Вход / Регистрация
22.11.2024, 01:15
Земля – планета не людей, а бактерий
Если вдруг случится какой-то катаклизм и все человечество исчезнет, то природа этого даже не заметит, считает микробиолог Константин Северинов.
Послушать и увидеть микробиолога Константина Северинова пришли как маститые преподаватели-ученые, обремененные должностями в ректоратах, так и студенты харьковских университетов. Для первых он -революционер от науки, которая стремится рационализировать существующую систему прозябания исследовательских учреждений. Для других – реальный пример человека, который смог вырваться в свободный мир с его серьезным научным бюджетом. Для тех и других – непонятный чудак, который, несмотря на должность профессора американского университета Ратгерс с пожизненной зарплатой в 150 тысяч долларов в год, взял да и вернулся в Подмосковье, чтобы принять участие в работе нового российского научного центра Skolkovo. На родине он тоже возглавляет лабораторию молекулярной генетики, но, кроме этого, ведет в РФ активную пропаганду более прогрессивного обустройства российской науки. Пересадить «заокеанские штучки» на российскую почву, как выяснилось, очень непросто, но энтузиаст пока не теряет надежды.
«Накачивать деньгами неэффективную систему организации науки нельзя»
– Константин, несколько лет назад вы удивили всех в российских научных кругах, когда неожиданно вернулись из США, чтобы участвовать в тогда еще совсем «сыром» проекте Skolkovo. Вы еще верите в то, что на территории бывшего Союза возможен научный прорыв в отдельно взятом инновационном городке? Преодолеть сопротивление консервативного сообщества ведущих НИИ, которые являются сторонниками централизованной уравниловки в распределении бюджетных средств очевидно не так уж и легко?
– Да, непросто. Но, вопреки всему, новый университет Skol Tech на территории упомянутого вами городка уже строится. До 2020 года в рамках этого проекта будут работать около 200 ведущих исследователей-профессоров со всего мира. Сейчас ведется отбор. Мы также подготовили проект программы «1000 лабораторий». Ее давно ждут ученые, она обещает революцию в российской науке. Суть в том, чтобы деньги не распылялись по схеме, которую очень любит наше академическое руководство: всем сестрам – по серьгам.

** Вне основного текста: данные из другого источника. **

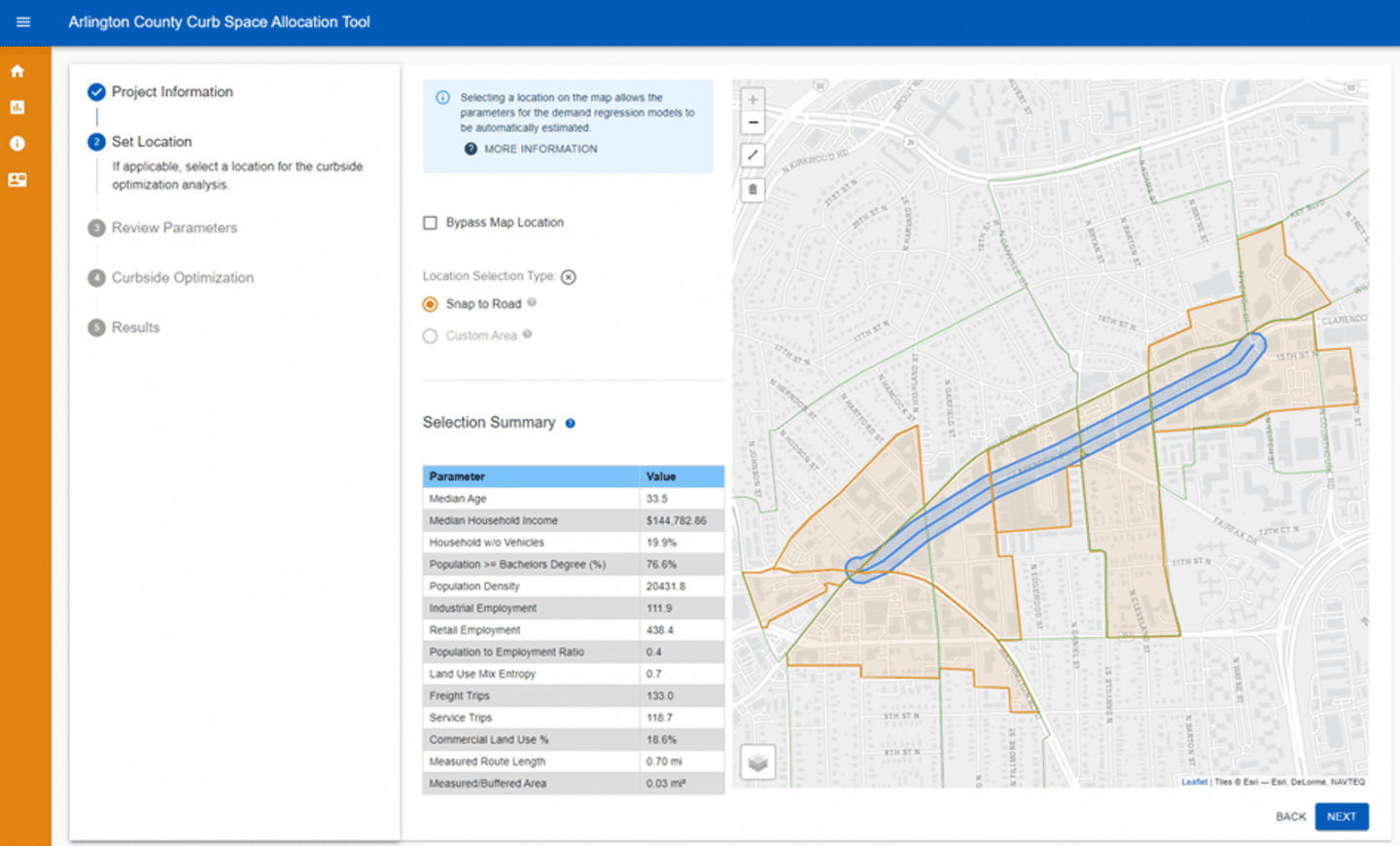The height and width of the screenshot is (846, 1400).
Task: Enable Bypass Map Location
Action: click(x=430, y=222)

То есть - по конкурсу будут отбираться и получать весомые гранты именно наиболее перспективные коллективы. Независимые лаборатории смогут создать молодые талантливые ученые, а это значит, что они не уйдут за границу.
Именно по такой схеме работает наука во многих ведущих странах мира. Но руководство РАН действительно категорически против такого подхода. Они говорят, что деньги должны идти к институтам, а его директоры сами будут решать, каким образом их распределить. Такая феодальная схема имеет право на жизнь, но тогда директорами институтов должны быть признанные во всем мире научные лидеры. Сегодня же достаточно посмотреть на объективные рейтинги руководителей отечественных НИИ, чтобы стало понятно, кто есть кто на самом деле.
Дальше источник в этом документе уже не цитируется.